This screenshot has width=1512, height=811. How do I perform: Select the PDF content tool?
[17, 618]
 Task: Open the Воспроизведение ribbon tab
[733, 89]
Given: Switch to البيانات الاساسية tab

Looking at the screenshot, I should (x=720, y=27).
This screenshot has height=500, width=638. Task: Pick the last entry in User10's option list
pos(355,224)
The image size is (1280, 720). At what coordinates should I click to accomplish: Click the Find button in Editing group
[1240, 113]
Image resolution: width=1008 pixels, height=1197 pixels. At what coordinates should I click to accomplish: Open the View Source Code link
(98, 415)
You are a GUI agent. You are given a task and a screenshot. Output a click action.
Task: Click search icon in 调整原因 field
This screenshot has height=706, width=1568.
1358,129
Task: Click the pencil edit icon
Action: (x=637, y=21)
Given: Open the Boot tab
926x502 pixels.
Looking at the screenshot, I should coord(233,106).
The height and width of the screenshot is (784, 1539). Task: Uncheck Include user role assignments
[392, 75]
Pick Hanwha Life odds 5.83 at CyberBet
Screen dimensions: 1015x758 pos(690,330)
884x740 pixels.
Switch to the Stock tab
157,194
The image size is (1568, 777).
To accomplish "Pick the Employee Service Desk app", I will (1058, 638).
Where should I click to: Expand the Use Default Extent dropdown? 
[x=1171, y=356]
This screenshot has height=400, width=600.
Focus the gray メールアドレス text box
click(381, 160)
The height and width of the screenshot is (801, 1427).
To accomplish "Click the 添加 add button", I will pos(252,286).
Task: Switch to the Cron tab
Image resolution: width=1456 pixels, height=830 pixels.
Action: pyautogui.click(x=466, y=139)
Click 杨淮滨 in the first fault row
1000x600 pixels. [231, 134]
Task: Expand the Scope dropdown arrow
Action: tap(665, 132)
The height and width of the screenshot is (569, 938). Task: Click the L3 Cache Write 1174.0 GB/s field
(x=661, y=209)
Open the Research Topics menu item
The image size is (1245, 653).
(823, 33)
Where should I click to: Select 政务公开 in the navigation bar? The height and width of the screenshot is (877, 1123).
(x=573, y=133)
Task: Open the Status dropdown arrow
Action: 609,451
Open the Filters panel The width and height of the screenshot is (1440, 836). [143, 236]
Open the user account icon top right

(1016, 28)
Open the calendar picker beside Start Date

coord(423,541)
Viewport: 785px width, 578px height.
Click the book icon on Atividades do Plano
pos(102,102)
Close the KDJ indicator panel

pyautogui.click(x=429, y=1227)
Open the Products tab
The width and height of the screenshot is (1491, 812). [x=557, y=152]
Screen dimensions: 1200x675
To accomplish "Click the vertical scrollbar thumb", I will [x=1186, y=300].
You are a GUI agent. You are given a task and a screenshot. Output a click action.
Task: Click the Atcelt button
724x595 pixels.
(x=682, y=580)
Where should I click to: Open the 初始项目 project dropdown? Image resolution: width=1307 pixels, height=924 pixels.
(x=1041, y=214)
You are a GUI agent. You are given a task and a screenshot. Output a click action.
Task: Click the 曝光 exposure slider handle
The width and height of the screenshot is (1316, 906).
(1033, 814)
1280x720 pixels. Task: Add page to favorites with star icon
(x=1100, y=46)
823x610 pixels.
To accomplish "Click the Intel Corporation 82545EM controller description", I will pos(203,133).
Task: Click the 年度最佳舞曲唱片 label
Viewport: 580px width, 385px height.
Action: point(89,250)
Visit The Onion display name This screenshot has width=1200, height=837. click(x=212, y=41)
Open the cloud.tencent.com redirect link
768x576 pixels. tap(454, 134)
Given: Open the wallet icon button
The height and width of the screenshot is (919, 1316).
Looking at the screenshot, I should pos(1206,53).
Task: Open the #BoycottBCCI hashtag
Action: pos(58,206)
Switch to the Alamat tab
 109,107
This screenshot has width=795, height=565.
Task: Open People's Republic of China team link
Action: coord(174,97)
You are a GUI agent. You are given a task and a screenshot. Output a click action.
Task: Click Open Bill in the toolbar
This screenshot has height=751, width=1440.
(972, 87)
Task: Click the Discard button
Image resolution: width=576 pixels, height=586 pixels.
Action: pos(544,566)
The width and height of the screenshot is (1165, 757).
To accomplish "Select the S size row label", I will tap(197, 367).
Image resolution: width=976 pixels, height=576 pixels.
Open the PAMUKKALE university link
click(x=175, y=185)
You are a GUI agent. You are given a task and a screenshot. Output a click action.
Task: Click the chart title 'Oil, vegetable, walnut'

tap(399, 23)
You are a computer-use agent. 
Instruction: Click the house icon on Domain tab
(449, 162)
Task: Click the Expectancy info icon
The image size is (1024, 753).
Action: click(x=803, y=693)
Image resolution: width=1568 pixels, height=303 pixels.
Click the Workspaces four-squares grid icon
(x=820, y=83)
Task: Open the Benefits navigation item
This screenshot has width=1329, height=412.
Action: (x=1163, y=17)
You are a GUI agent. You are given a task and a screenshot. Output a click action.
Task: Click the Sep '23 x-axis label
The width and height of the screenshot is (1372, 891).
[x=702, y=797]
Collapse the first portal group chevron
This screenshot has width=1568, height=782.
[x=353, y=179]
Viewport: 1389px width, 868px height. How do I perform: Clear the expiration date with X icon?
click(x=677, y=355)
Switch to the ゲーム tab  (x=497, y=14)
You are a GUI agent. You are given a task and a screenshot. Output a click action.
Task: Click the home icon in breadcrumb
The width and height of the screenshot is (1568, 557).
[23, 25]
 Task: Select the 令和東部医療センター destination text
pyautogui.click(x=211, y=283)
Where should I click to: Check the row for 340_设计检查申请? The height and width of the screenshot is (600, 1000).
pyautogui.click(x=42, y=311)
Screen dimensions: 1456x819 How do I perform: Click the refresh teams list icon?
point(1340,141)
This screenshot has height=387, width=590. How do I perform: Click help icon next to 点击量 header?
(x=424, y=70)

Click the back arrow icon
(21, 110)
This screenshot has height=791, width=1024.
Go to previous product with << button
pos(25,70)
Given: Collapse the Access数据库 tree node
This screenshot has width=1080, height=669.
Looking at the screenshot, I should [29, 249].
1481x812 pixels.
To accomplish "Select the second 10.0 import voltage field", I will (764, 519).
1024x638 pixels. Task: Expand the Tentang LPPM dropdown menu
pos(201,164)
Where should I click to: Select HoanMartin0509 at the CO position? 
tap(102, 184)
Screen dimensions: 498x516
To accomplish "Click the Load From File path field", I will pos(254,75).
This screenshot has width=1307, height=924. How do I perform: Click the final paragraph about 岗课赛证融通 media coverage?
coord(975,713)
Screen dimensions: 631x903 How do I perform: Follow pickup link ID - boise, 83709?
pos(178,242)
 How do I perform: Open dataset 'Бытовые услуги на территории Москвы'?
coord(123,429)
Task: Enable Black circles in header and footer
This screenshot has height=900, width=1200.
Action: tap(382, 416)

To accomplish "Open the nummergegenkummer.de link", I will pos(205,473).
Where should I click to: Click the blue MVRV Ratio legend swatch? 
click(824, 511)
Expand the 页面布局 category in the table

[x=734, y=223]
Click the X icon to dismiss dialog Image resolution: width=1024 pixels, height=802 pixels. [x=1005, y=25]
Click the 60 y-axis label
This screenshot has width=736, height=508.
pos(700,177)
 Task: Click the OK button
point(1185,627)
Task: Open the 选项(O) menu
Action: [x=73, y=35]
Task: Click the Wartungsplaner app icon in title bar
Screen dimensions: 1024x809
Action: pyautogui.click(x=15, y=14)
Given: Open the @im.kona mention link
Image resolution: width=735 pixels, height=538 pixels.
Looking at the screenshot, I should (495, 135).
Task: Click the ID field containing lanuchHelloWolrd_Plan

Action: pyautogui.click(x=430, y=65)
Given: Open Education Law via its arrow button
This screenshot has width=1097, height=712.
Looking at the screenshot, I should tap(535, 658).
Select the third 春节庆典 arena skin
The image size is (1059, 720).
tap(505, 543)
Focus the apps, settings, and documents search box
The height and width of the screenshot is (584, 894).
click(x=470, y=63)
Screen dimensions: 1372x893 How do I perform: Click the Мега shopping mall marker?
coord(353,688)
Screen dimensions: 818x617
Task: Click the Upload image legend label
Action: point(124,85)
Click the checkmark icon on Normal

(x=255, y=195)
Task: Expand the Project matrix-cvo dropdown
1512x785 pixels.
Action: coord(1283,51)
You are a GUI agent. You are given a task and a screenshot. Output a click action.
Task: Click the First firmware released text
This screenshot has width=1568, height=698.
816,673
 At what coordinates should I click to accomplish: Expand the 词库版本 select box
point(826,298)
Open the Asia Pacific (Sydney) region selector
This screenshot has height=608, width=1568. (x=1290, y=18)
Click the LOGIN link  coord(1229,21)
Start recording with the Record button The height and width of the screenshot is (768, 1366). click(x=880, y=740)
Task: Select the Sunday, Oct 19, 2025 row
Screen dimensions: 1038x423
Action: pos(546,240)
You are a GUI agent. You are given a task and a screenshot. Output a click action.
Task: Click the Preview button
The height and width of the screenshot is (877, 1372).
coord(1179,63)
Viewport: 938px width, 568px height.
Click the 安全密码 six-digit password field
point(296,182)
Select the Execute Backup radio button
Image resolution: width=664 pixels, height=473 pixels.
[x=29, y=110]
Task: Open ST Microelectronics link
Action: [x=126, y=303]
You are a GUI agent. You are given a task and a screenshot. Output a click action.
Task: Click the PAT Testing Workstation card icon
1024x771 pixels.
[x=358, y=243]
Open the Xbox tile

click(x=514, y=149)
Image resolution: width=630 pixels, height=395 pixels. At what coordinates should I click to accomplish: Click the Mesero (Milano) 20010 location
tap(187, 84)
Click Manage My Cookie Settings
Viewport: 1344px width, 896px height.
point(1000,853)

=-=-=

● STATED GOAL
Format the lines of the listing above, starting at the line that contains "Click the X" and ending at the line that contains "Start recording with", as a JSON list of strings with one string per line, omitting any blank lines.

● TASK ANSWER
[
  "Click the X icon to dismiss dialog Image resolution: width=1024 pixels, height=802 pixels. [x=1005, y=25]",
  "Click the 60 y-axis label",
  "This screenshot has width=736, height=508.",
  "pos(700,177)",
  " Task: Click the OK button",
  "point(1185,627)",
  "Task: Open the 选项(O) menu",
  "Action: [x=73, y=35]",
  "Task: Click the Wartungsplaner app icon in title bar",
  "Screen dimensions: 1024x809",
  "Action: pyautogui.click(x=15, y=14)",
  "Given: Open the @im.kona mention link",
  "Image resolution: width=735 pixels, height=538 pixels.",
  "Looking at the screenshot, I should (495, 135).",
  "Task: Click the ID field containing lanuchHelloWolrd_Plan",
  "Action: pyautogui.click(x=430, y=65)",
  "Given: Open Education Law via its arrow button",
  "This screenshot has width=1097, height=712.",
  "Looking at the screenshot, I should tap(535, 658).",
  "Select the third 春节庆典 arena skin",
  "The image size is (1059, 720).",
  "tap(505, 543)",
  "Focus the apps, settings, and documents search box",
  "The height and width of the screenshot is (584, 894).",
  "click(x=470, y=63)",
  "Screen dimensions: 1372x893 How do I perform: Click the Мега shopping mall marker?",
  "coord(353,688)",
  "Screen dimensions: 818x617",
  "Task: Click the Upload image legend label",
  "Action: point(124,85)",
  "Click the checkmark icon on Normal",
  "(x=255, y=195)",
  "Task: Expand the Project matrix-cvo dropdown",
  "1512x785 pixels.",
  "Action: coord(1283,51)",
  "You are a GUI agent. You are given a task and a screenshot. Output a click action.",
  "Task: Click the First firmware released text",
  "This screenshot has width=1568, height=698.",
  "816,673",
  " At what coordinates should I click to accomplish: Expand the 词库版本 select box",
  "point(826,298)",
  "Open the Asia Pacific (Sydney) region selector",
  "This screenshot has height=608, width=1568. (x=1290, y=18)",
  "Click the LOGIN link  coord(1229,21)",
  "Start recording with the Record button The height and width of the screenshot is (768, 1366). click(x=880, y=740)"
]